It's truly an honor to introduce this new work by acclaimed poet Cole Swensen. Here, she offers a complex and gorgeously lyrical phenomenology of perception, deftly interrogating the ways that language shapes one's experience of the senses and the world around us. In Swensen's newest work, the unique artistic opportunities of poetry – performative language, metaphor, and the image – are brought to bear on these philosophical questions with incredible skill. It is the associative logic that Swensen implements that allows her to present inquiries into the nature of language and perception in a visceral way. Indeed, "New Green" involves and implicates the reader in the speaker's efforts to understand – and delineate – a clearer boundary between self and world. This is a stunning addition to an already accomplished body of work.
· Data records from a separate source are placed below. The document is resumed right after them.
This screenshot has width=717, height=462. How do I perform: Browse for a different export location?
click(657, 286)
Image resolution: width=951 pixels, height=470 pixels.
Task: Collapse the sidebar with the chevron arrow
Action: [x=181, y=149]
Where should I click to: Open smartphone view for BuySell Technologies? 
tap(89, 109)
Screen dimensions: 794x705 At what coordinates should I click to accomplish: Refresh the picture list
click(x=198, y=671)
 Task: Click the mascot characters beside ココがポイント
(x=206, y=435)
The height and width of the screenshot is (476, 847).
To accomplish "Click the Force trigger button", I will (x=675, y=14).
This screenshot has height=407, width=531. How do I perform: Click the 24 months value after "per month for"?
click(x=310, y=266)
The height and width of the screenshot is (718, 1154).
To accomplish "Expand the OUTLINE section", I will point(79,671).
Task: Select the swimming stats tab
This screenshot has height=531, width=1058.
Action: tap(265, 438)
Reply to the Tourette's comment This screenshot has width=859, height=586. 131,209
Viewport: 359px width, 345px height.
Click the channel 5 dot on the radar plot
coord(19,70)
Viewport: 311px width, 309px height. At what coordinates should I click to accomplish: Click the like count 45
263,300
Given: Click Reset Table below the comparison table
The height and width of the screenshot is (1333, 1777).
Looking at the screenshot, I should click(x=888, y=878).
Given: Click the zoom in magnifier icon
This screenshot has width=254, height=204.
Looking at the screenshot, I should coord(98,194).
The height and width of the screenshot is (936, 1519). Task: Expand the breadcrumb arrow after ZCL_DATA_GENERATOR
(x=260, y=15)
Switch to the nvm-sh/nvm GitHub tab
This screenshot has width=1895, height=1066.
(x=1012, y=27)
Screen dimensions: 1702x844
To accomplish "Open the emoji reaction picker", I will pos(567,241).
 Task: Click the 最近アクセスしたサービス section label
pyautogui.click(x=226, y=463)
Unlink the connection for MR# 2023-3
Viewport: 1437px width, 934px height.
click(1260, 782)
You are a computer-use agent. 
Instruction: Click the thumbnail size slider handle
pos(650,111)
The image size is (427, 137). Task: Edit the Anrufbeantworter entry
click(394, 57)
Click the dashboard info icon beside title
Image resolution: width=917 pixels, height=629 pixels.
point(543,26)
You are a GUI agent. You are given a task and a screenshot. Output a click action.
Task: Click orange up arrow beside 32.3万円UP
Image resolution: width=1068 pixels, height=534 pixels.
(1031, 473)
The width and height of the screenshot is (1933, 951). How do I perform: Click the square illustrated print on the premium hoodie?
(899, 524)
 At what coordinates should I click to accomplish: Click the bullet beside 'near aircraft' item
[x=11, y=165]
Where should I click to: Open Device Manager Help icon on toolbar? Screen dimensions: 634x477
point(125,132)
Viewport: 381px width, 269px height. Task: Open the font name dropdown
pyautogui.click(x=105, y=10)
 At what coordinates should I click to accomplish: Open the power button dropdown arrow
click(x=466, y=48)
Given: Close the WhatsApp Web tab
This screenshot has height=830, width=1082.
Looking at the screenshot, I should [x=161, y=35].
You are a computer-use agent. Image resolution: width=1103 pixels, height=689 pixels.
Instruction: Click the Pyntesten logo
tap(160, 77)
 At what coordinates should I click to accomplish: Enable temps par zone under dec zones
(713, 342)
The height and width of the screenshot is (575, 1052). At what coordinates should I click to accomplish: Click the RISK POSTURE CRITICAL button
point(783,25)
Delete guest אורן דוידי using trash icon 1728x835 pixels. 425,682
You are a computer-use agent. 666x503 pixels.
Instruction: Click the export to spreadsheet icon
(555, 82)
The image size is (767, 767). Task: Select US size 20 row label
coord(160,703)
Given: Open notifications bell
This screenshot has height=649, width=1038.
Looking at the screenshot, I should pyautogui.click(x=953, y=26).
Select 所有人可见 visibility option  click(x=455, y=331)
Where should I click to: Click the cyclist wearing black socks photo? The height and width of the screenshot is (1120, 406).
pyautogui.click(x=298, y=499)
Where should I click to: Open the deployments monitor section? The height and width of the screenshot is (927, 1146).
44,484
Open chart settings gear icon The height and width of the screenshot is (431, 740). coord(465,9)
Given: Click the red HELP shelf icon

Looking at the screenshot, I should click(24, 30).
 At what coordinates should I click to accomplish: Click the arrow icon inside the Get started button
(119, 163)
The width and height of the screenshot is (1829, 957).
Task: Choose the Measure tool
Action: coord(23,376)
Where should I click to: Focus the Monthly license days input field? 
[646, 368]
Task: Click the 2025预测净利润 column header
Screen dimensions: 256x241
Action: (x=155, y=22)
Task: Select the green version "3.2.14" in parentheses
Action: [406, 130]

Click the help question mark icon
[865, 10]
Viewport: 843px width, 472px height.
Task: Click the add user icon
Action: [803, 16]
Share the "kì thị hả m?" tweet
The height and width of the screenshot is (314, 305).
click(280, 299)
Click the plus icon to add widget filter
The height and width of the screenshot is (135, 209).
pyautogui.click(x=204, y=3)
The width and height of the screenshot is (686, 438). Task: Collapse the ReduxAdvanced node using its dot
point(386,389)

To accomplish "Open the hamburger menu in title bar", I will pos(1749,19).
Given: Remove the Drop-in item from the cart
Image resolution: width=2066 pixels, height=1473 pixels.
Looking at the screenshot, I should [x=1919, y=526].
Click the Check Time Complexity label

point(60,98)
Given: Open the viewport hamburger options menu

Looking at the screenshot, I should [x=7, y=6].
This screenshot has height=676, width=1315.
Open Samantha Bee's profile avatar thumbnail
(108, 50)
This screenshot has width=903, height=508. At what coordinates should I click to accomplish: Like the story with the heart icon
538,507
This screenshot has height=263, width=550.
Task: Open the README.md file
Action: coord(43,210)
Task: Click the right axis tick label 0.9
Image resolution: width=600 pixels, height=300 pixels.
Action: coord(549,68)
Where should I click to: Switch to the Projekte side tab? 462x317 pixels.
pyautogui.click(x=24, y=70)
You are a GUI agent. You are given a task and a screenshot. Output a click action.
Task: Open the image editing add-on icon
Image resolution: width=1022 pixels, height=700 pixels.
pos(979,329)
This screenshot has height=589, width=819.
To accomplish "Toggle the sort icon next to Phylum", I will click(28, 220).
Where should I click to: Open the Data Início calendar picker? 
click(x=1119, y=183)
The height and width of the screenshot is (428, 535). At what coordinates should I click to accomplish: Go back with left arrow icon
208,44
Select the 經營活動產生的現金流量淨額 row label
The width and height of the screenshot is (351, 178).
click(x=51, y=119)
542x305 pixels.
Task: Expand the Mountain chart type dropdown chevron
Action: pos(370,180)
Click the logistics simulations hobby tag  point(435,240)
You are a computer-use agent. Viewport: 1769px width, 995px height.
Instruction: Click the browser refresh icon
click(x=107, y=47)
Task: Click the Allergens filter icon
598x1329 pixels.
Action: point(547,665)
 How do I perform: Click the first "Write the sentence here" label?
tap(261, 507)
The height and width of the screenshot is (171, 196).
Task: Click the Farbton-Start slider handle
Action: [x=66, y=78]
Cole Swensen is the author of seventeen collections of poetry, most recently On Walking On (Nightboat, 2017), Gave (Omnidawn, 2017), and Landscapes on a Train(Nightboat 2015), and a volume of critical essays. Her poetic collections turn around specific research projects, including ones on public parks, visual art, illuminated manuscripts, and ghosts. Her work has won the National Poetry Series, the Iowa Poetry Prize, the San Francisco State Poetry Center Book Award, and the PEN USA Award in Literary Translation. A former Guggenheim Fellow, she is the co-editor of the Norton anthology American Hybrid and the founding editor of La Presse Poetry (www.lapressepoetry.com). She teaches at Brown University.
New Green by Cole Swensen
What is the unseen, and how do we see it before it emerges? That is the nature of earliest things, and you try to observe what comes first—a blade of grass, a livening of the moss, an outbreak of leaf—looking out the window and then walking outside in search of emergence. It really does have a different color—which is also what’s puzzling your child as she runs out of the house holding up a crayon, asking “What does New Green mean? Haven’t all colors been around forever?” And I think of the translation that I’ve just finished for a catalogue in which the artist, among a list of colors, included verd, which turned out to be old French for vert, and, sure enough, Old English has grene, but despite this clear illustration, the child refuses to believe that it’s possible to invent a new color simply by inventing a new word.